Print the lines below unchanged, starting at the line that contains "1456x819 pixels." and ending at the line that contains "Action: pyautogui.click(x=190, y=377)".

[START OF Supplied information]

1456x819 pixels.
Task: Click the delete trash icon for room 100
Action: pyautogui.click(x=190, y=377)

[END OF Supplied information]
[START OF Supplied information]

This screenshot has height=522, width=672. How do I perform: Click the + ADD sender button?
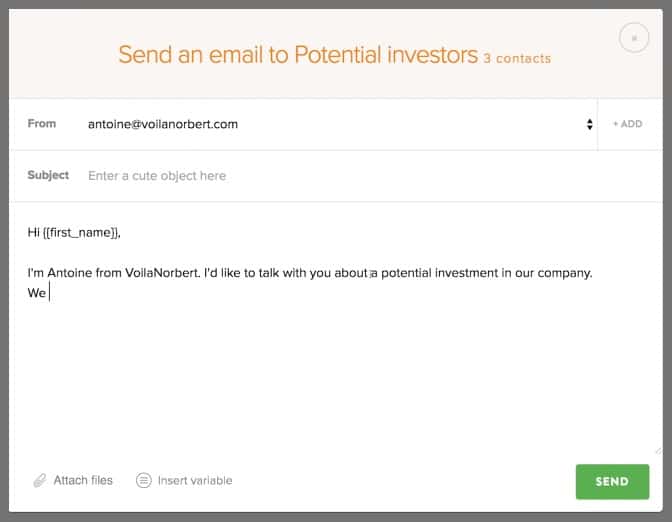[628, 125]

[END OF Supplied information]
[START OF Supplied information]

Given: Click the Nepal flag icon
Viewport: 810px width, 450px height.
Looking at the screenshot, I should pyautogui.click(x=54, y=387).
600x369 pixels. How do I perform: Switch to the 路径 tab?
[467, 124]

[END OF Supplied information]

**Correct result:**
1456x819 pixels.
Task: Click the delete trash icon for room 100
Action: pyautogui.click(x=190, y=377)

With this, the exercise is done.